No matter where I am, it always seems to be about the same time of year that I suddenly get the urge to play with garden solar lights… and I keep discovering new varieties to keep my interest up.

Banggood solar lights

This weekend I was at home in Northumberland when a package from Banggood arrived with these beauties in it.

  360° LED Solar Motion Sensor Light
  33 LED RGB Solar Power Torch Light
  5M 20LED Dandelion Ball Solar Light Lamp

The dandelions are blue and much better than the norm with a nice soft furry feel to them. The power torch – well, you will have see the normal flicker version of these before – a full RGB version of these was new to me – the left photo shows the solar torch which is constantly colour-changing.

The dandelion lamps are also shown still in a cluster (I wanted to get them charged) whereas the centre and right photos show the quite impressive solar motion light which, as you can see in the CENTRE photo, is BRIGHT when fully on – the unit settles to a dim white when no-one is near – hence conserving charge while still giving some illumination. All three of these units last all night with even half a day of sunshine (as against Poundland specials which are often good for a couple of hours a night then usually die forever after 3 months or so).

In the left photo, ignore the string of red lights, I’ve had those for years (220v powered).

If you want more info or you’re interested in getting hold of these, please use the links above. Assuming these stand the test of time, these will end up in Spain later in the summer – though they did quite well over the weekend considering the half-hearted UK Northeast sunshine.


4 thoughts on “Garden Solar Light Time

  1. Hi Peter,
    I can understand that it can be damp in the North East, but our place is within 50 yards of the Bristol Channel and bears the brunt of the Westerly winds, even Stainless Steel doesn’t stand a chance here. I am learning that not all Stainless Steel is the same, some grades are more stainless than others!
    If it’s well made, plastic can last longer with us.
    I’ll keep trying the more expensive lamps and hopefully I’ll find some that will last.
    I originally suspected it might be the batteries letting them down, so I bought ones with replaceable batteries, but changing batteries didn’t work. I’m guessing the electronics have failed.

    1. Good point about stainless steel. I’ve seen so-called stainless stel rust over time – but at our local river in the Northeast, a partially submerged stainless device looked new after 10 years….mind you it cost more than a solar light 🙂 Quite often the moisture gets into the electronics.

  2. Hi there,
    I love Solar Garden lights, but I have NEVER found any that work longer than one season.
    If you find any I would love to hear about them.

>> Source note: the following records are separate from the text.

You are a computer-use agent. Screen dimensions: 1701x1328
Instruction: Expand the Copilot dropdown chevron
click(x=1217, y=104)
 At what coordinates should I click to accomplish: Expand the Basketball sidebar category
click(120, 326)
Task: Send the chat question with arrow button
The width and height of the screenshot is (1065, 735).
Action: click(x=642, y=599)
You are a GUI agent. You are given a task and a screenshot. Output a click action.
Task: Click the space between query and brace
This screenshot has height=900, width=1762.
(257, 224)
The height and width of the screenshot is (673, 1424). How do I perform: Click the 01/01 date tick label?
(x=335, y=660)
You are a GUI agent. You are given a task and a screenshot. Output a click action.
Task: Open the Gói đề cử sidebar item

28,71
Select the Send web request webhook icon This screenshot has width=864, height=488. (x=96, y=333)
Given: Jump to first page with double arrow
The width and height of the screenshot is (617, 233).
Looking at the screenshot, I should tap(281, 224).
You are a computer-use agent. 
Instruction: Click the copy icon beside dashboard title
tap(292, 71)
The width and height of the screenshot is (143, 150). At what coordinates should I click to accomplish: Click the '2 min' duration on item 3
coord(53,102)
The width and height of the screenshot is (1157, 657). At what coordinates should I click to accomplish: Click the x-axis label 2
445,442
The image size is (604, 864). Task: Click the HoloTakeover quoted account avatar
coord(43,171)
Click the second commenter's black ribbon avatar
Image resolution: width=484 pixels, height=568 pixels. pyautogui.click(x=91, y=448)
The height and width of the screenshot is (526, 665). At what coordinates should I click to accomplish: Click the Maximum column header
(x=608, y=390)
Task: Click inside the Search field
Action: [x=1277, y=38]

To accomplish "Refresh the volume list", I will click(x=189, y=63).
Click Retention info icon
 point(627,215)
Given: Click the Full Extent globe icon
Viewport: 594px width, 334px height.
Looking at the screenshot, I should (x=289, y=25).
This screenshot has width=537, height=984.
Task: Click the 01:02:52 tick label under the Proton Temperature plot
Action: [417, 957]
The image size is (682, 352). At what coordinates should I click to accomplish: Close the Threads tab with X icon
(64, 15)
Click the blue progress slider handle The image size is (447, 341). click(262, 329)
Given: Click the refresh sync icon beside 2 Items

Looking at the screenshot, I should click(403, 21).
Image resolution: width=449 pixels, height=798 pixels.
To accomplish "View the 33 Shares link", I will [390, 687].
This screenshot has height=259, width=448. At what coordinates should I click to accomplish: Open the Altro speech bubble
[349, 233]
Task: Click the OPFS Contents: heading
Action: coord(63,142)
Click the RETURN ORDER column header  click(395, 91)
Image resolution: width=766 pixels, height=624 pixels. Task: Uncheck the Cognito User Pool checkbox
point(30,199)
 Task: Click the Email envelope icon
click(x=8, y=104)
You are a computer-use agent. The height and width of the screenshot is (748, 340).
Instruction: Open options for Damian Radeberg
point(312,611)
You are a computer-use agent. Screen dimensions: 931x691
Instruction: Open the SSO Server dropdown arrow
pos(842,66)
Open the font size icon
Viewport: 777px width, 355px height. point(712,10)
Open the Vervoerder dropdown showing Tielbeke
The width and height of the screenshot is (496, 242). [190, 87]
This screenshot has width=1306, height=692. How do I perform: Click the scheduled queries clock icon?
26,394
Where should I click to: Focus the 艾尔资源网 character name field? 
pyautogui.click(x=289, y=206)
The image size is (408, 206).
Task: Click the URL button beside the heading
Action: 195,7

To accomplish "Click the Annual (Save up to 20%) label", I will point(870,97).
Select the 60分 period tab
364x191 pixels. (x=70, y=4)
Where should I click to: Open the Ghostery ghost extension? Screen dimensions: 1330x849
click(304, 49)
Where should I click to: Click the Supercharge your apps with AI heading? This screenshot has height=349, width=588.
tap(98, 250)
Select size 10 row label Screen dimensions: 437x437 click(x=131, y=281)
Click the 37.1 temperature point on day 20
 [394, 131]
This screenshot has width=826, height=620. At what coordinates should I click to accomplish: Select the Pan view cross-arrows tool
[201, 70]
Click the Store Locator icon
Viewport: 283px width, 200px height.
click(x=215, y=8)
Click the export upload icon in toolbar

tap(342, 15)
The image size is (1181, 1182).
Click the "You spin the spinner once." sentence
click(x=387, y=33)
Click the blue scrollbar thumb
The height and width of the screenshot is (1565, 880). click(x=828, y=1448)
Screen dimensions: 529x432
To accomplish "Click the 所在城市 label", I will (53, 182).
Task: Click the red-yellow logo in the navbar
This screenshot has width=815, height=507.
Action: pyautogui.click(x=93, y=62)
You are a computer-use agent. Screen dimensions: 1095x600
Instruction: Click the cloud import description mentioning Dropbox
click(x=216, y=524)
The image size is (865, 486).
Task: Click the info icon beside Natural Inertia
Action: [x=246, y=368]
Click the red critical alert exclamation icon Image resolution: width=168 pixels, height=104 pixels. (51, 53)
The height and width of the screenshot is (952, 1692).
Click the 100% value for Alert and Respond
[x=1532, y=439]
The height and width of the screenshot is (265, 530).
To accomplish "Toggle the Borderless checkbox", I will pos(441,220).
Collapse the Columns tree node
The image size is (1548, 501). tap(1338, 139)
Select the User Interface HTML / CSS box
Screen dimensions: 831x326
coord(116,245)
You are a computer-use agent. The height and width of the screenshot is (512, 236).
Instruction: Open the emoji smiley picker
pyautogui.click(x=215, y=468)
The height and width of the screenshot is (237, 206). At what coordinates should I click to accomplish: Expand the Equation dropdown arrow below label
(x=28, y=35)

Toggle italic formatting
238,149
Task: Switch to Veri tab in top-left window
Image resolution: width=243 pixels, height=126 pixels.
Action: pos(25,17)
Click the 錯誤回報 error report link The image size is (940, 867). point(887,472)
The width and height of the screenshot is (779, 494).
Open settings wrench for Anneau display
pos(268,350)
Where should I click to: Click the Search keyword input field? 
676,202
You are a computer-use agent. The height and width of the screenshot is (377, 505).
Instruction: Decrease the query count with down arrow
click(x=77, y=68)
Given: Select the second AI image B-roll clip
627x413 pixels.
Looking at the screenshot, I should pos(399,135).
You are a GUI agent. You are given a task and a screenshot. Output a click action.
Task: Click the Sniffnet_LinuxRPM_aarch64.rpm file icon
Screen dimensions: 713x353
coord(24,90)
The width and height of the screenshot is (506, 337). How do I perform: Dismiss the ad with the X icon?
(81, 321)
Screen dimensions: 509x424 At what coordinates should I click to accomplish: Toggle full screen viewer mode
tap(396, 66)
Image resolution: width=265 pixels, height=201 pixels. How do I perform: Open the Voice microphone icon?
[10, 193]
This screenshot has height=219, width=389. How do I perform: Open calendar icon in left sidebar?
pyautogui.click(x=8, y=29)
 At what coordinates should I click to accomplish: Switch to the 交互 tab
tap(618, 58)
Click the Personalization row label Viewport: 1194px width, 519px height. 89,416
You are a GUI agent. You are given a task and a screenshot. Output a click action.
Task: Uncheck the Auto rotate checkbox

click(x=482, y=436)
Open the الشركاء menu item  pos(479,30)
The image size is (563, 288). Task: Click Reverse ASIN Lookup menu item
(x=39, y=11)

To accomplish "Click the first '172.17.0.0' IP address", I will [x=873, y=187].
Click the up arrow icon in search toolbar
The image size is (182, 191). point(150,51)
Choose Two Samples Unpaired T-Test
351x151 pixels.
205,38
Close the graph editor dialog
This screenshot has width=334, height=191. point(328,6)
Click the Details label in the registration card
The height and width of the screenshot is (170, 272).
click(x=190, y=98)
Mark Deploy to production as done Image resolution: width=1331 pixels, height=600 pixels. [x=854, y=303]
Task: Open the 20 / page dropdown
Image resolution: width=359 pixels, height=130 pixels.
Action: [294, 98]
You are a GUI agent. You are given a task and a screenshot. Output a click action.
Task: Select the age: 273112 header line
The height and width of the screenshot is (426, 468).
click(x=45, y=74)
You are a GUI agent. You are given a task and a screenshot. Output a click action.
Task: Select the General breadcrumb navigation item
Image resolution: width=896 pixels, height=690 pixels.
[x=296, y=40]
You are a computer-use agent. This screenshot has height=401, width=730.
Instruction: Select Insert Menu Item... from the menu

    1. I hear you Paul – I too have had many different sets and the majority over the years have been good for just one or two years – especially the cheap ones. Here, of course I’m talking mainly about the UK, specifically the Northeast which has the most attrocious damp problems due to year-round persisten rain. In southern Spain they last a lot longer but again the cheap £1 specials are the first to go. In both cases I have a few which do last longer. I’ve just thrown away one of my four Maplin stainless steel jobs which have lasted MANY years but then they were £6 each on offer at the time. I’m definitely heading to the more expensive models these days – no plastic if possible. Most of the tools for waterproofing – like WD-40 – make only a marginal difference too.

      On a related subject – we all talk about reliable LEDs over old filament lamps – and they ARE more reliable – BUT we usually need so many of them that the overall reliability isn’t TOO much better than the “old days” – an example – traffic lights which typically use lots of RED, YELLOW and GREEN LEDs. How many do we see with the odd bust LED… lots, I’d suggest.

      I’ve had several multi-white-LED solar security lights where one of more of the white LEDs have given up after a year or so – usually from corrosion.